_Your objective_:
Using the records below, repeat exactly the lines from the one holding "Task: Click the LÍQUIDO A RECIBIR bar" through the one holding "Click Liverpool's latest loss result icon", both ends included, and no others.

_Entries supplied_:
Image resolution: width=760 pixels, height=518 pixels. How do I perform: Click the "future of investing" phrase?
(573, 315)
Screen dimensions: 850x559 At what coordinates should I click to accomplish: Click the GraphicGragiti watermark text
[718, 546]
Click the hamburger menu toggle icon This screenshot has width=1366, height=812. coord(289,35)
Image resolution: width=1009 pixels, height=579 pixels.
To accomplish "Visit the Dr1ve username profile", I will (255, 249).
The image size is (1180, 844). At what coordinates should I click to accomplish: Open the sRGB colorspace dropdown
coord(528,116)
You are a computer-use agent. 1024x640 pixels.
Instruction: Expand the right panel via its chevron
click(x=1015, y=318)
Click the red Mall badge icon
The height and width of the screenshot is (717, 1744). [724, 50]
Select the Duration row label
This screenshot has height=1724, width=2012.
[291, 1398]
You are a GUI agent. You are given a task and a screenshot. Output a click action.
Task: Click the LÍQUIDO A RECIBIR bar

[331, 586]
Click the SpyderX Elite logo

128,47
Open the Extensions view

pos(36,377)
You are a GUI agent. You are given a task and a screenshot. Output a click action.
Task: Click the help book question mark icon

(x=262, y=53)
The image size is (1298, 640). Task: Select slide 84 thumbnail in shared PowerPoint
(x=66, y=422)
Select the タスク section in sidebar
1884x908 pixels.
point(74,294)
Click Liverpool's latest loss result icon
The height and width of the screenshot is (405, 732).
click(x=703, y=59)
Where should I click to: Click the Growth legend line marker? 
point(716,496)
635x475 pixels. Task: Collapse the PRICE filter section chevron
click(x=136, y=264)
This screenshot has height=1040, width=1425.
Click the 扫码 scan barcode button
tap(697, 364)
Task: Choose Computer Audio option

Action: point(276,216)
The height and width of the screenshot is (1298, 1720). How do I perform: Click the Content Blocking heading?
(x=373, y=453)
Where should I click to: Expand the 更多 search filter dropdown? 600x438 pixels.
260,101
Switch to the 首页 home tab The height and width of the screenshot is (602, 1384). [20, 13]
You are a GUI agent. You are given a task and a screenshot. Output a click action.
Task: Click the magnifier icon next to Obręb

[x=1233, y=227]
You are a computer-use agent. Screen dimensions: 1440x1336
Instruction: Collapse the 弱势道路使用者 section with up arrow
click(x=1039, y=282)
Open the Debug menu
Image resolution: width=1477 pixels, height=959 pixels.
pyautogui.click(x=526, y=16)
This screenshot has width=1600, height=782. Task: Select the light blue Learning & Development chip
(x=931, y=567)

_Answer for this exercise_:
Task: Click the LÍQUIDO A RECIBIR bar

[331, 586]
Click the SpyderX Elite logo

128,47
Open the Extensions view

pos(36,377)
You are a GUI agent. You are given a task and a screenshot. Output a click action.
Task: Click the help book question mark icon

(x=262, y=53)
The image size is (1298, 640). Task: Select slide 84 thumbnail in shared PowerPoint
(x=66, y=422)
Select the タスク section in sidebar
1884x908 pixels.
point(74,294)
Click Liverpool's latest loss result icon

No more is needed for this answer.